READING PASSAGE —

+++

Hugo Duncan Dixon (born December 1963) is a British business journalist and the former editor-in-chief and chairman of the financial commentary website Breakingviews which he co-founded. He was the editor of the Financial Times Lex column from 1994 to 1999, and a visiting fellow at Saïd Business School, Oxford University. He is the great-grandson of former British Prime Minister Sir Winston Churchill.

Early life 
Hugo Duncan Dixon was born in December 1963 to the Conservative MP Piers Dixon and the artist Edwina Sandys. The couple divorced in 1970 when Dixon was six. Dixon has an older brother, Mark Pierson Dixon, born in 1962.

Education 
Dixon was a King's Scholar at Eton and gained a first in Philosophy, Politics and Economics (PPE) at Balliol College, Oxford.

Career 
Dixon's first job was as an intern at The Economist in 1985, a year later he became junior banking correspondent for the Financial Times (FT). In 1988, aged 24, he was seconded to work for the then Social Democratic Party (SDP) leader Bob Maclennan to write the manifesto for the party's merger with the Liberals. Voices and Choices For All became known as 'the dead parrot document' after the famous Monty Python sketch because, when Liberal MPs read about its proposals in this paper, they barricaded their leader David Steel into his Commons office and told him he would be turfed out if he backed the controversial document – copies of which had already been left for journalists waiting at the press conference to announce the merger. Dixon also began working as telecoms and electronics correspondent for the FT in the same year.

+++

INFORMATION SUPPLIED —
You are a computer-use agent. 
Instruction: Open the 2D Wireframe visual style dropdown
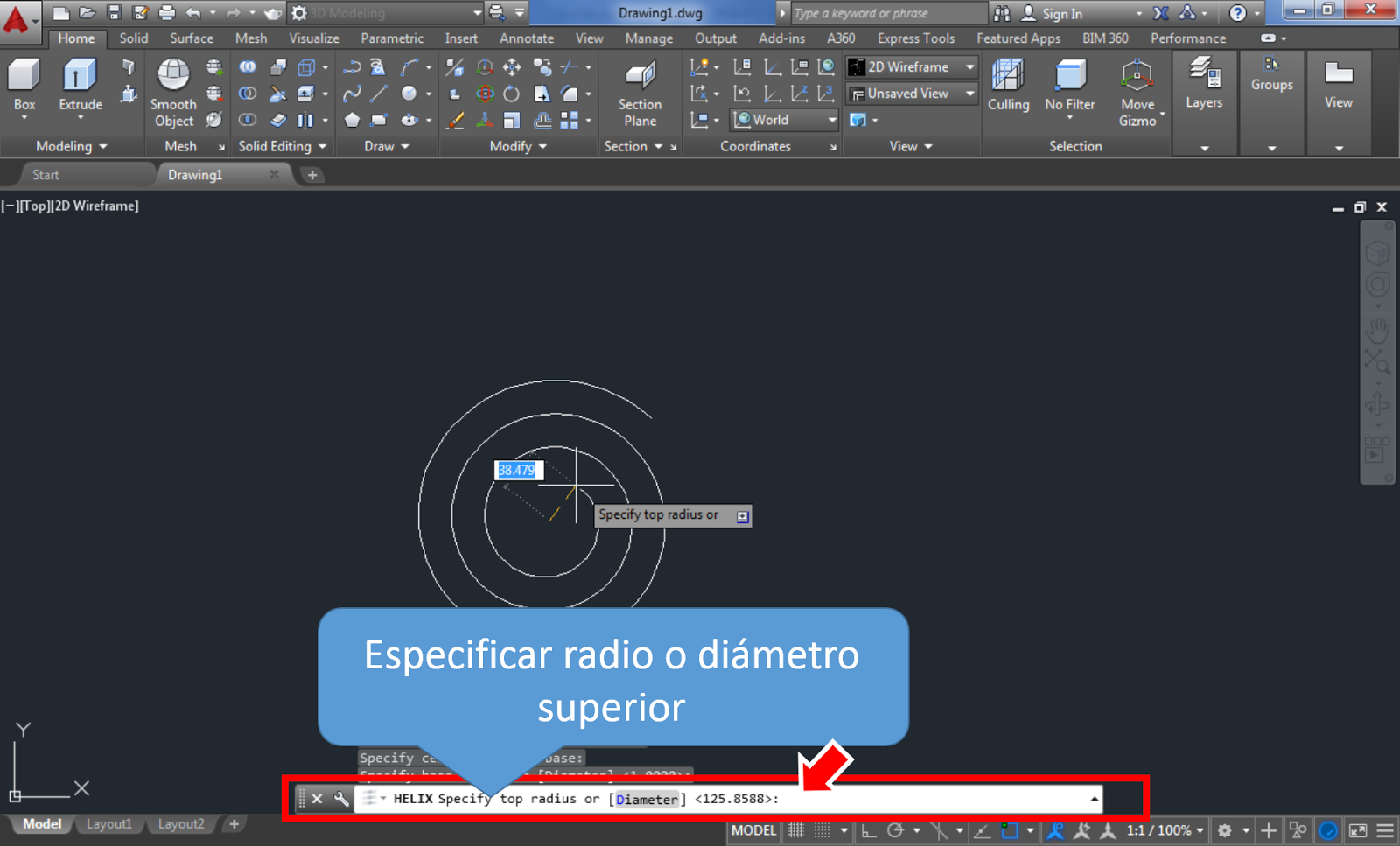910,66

+++

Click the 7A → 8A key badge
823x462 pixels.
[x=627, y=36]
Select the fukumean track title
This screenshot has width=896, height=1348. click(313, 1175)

+++

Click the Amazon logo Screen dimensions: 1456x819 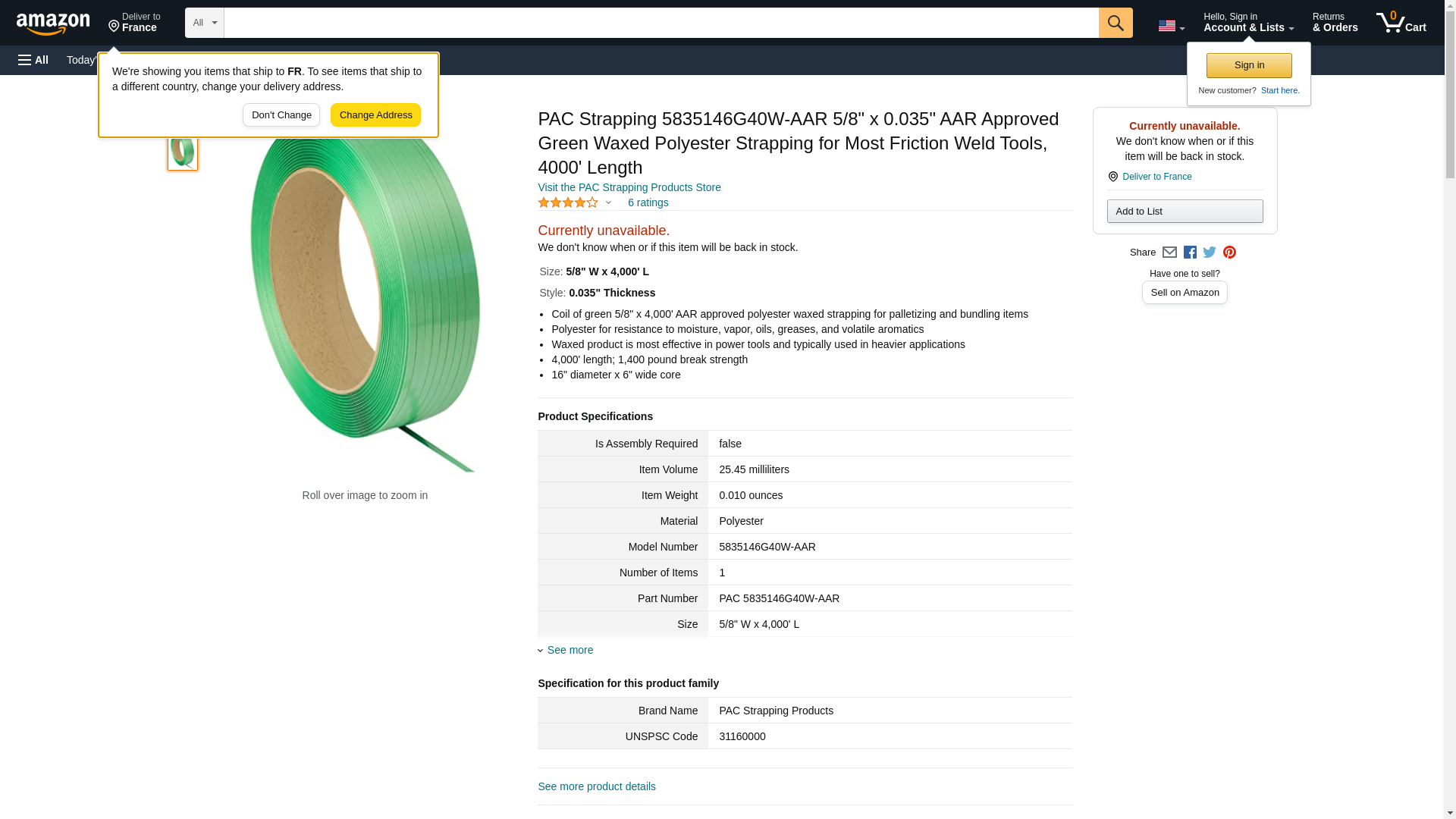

+++

WORK TO BE COMPLETED — From the biography of Hugo Dixon, extract the stretch from "Hugo Duncan Dixon (born" through "Balliol College, Oxford.", copying it word for word. You won't need the listing for this.

THE RESULT —
Hugo Duncan Dixon (born December 1963) is a British business journalist and the former editor-in-chief and chairman of the financial commentary website Breakingviews which he co-founded. He was the editor of the Financial Times Lex column from 1994 to 1999, and a visiting fellow at Saïd Business School, Oxford University. He is the great-grandson of former British Prime Minister Sir Winston Churchill.

Early life 
Hugo Duncan Dixon was born in December 1963 to the Conservative MP Piers Dixon and the artist Edwina Sandys. The couple divorced in 1970 when Dixon was six. Dixon has an older brother, Mark Pierson Dixon, born in 1962.

Education 
Dixon was a King's Scholar at Eton and gained a first in Philosophy, Politics and Economics (PPE) at Balliol College, Oxford.